**YOUR ASSIGNMENT**
Give back exactly the lines from the one that holds "Task: Click the 'Classe:' label text" through the final line of the data; omit the pictures and add nothing.
● ● ● ● ● ● ●
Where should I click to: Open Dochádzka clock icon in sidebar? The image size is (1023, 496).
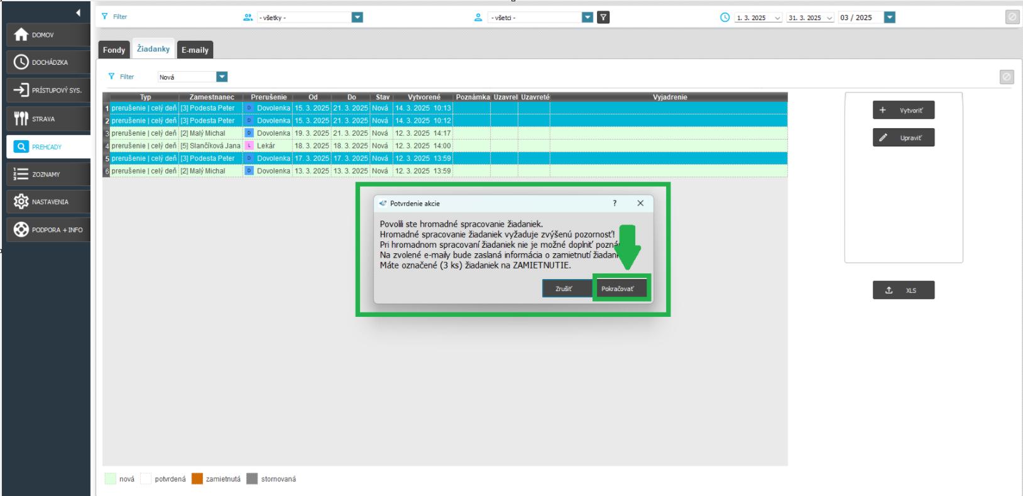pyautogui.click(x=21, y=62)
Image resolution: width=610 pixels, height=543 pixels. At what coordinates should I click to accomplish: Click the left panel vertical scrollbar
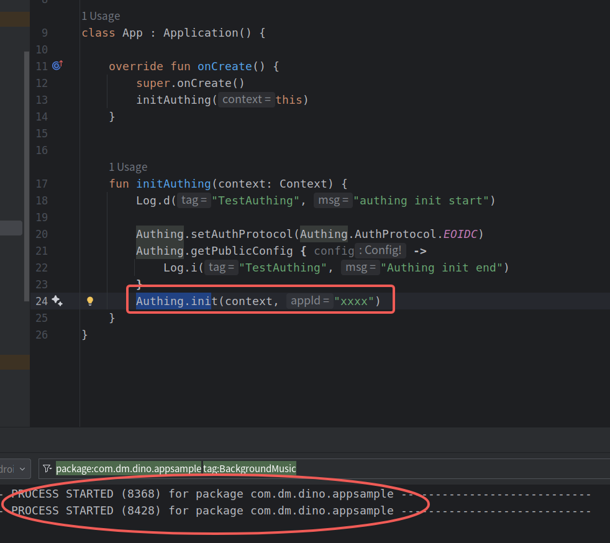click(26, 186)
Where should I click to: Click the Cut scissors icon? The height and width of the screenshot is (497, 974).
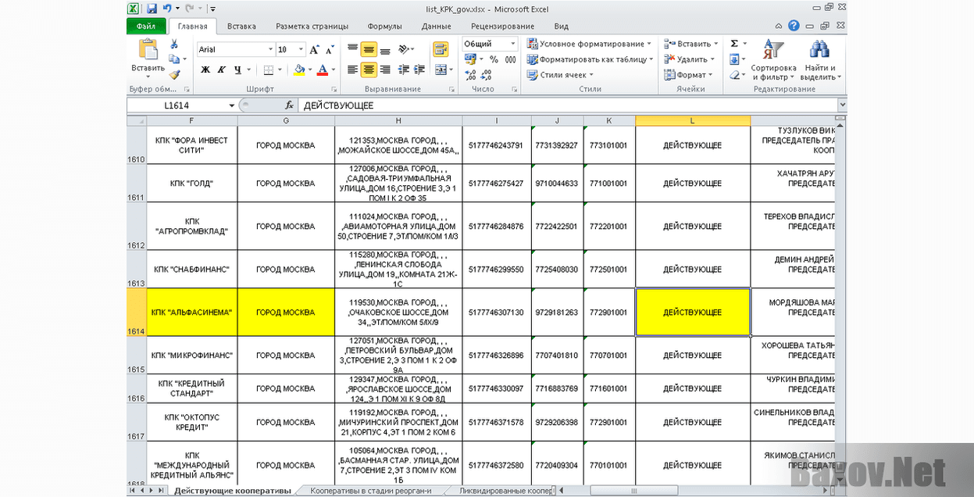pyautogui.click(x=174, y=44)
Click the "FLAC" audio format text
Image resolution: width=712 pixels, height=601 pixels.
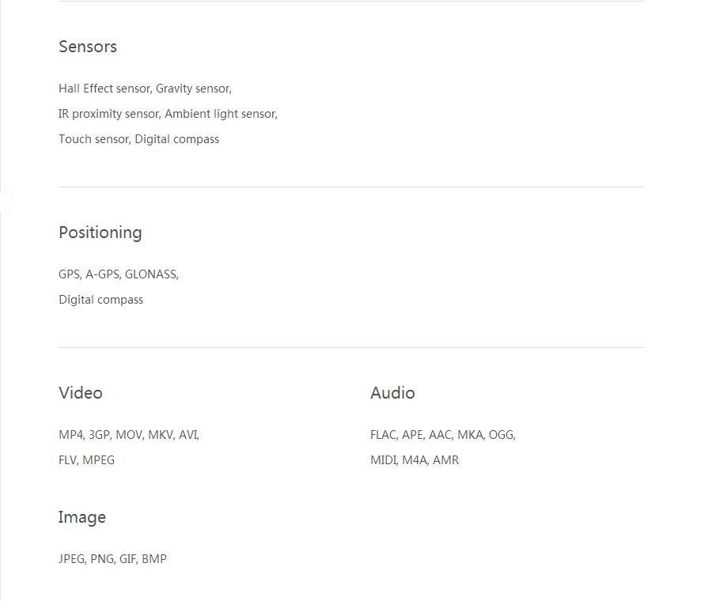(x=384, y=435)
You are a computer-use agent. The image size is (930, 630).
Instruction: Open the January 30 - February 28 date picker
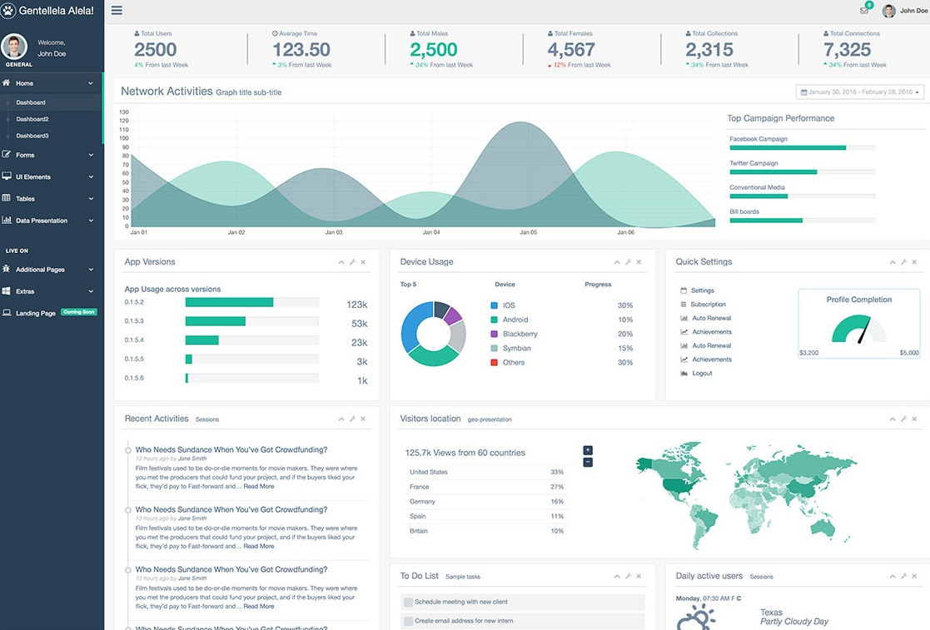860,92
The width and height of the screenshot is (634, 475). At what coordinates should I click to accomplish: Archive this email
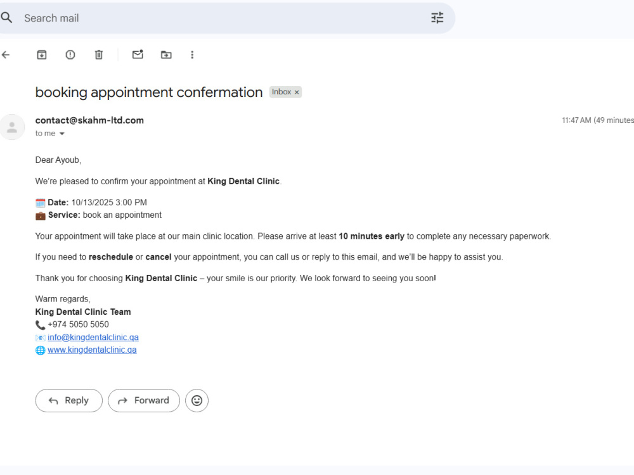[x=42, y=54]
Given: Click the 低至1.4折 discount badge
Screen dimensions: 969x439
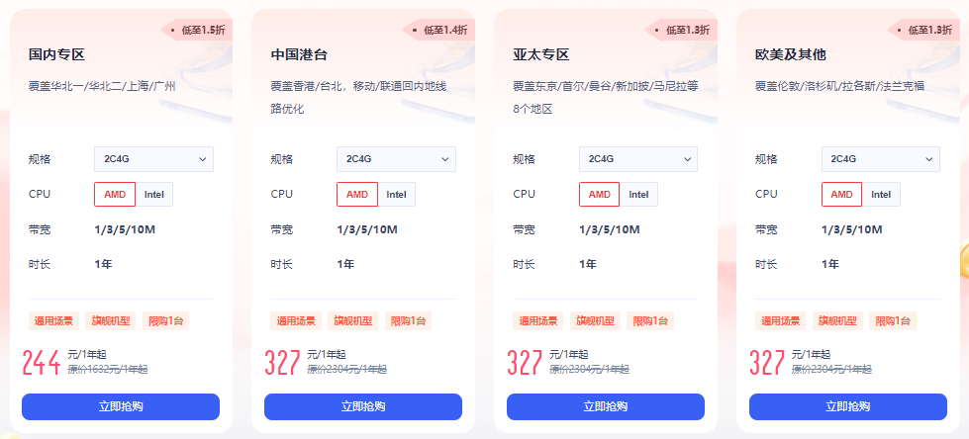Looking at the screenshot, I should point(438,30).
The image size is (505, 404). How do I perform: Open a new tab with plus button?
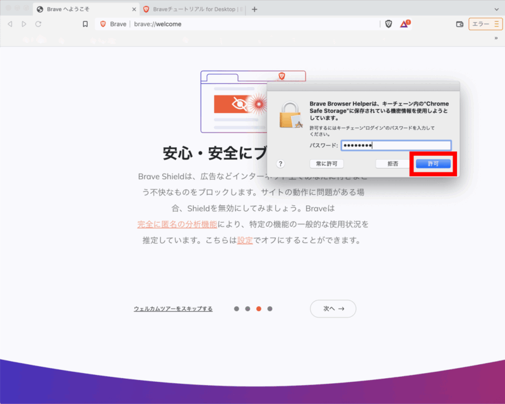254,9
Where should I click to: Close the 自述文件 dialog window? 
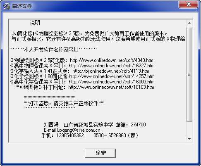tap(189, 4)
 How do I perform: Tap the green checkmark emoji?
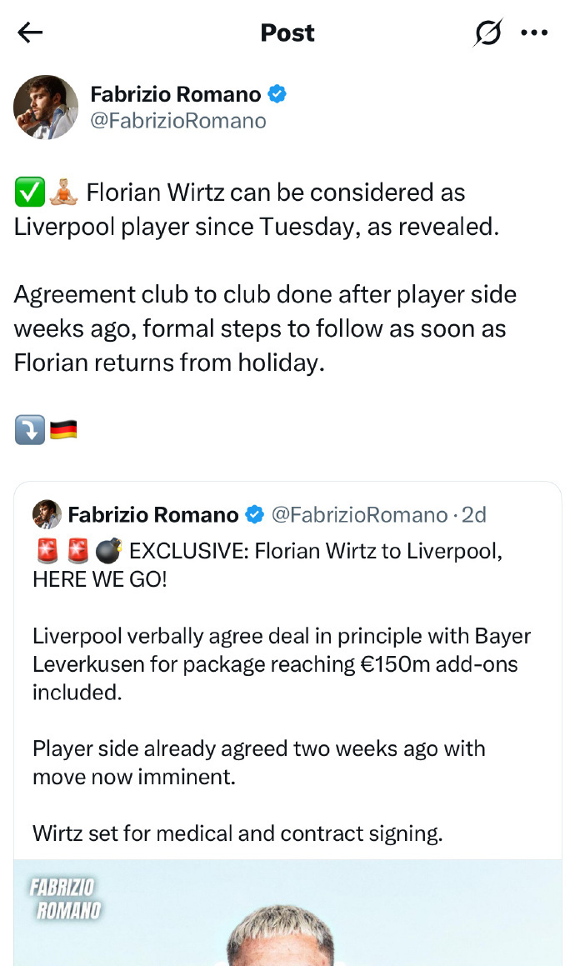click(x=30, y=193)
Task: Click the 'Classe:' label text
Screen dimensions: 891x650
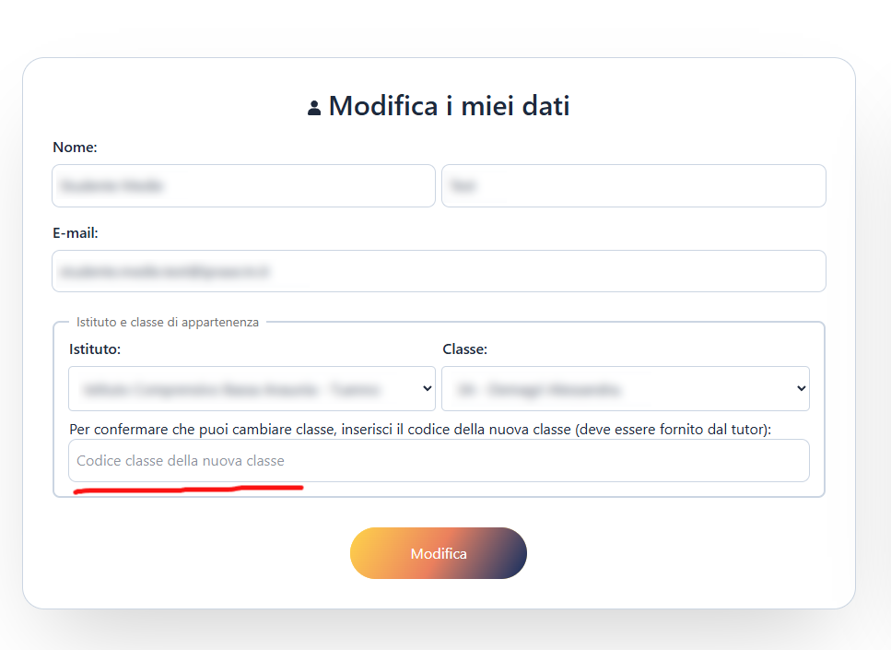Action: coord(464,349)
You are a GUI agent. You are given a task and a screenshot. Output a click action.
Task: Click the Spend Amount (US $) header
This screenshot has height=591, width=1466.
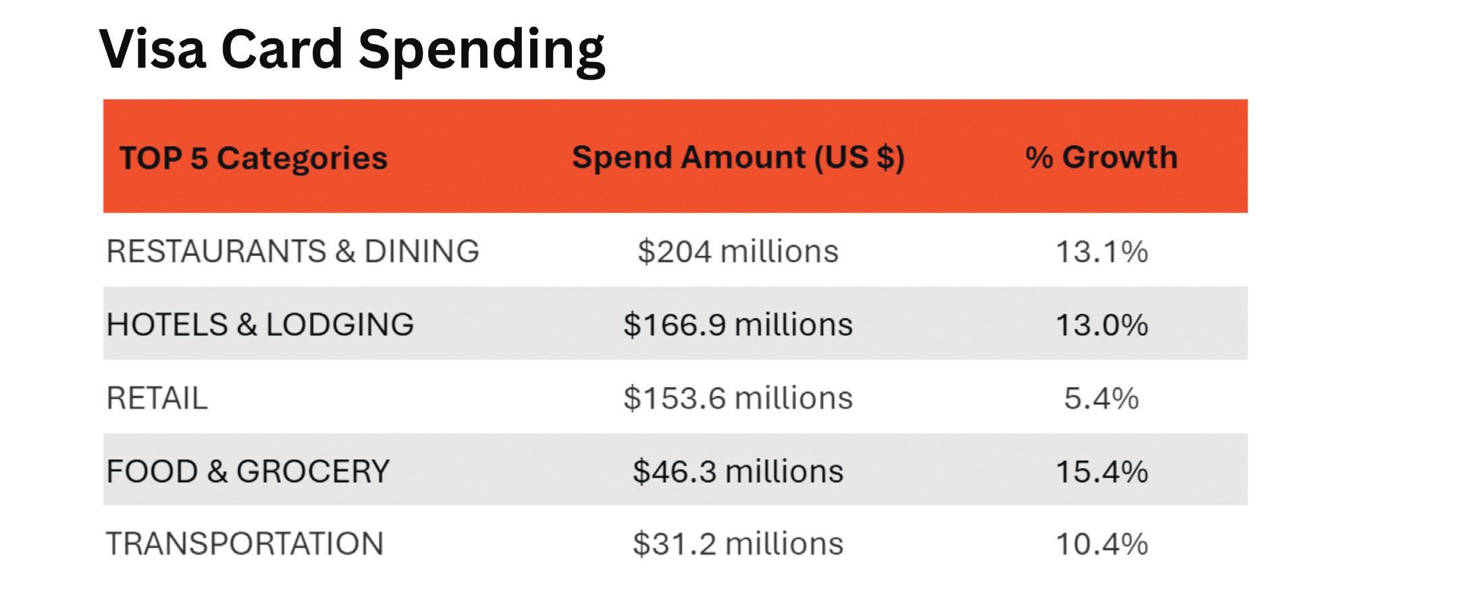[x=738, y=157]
● ● ● ● ● ● ●
**WRITTEN SOLUTION**
Task: Click the 'Classe:' label text
Screen dimensions: 891x650
Action: coord(464,349)
You are a GUI agent. You are given a task and a screenshot. Output a click action.
Task: Click the Spend Amount (US $) header
This screenshot has height=591, width=1466.
[x=738, y=157]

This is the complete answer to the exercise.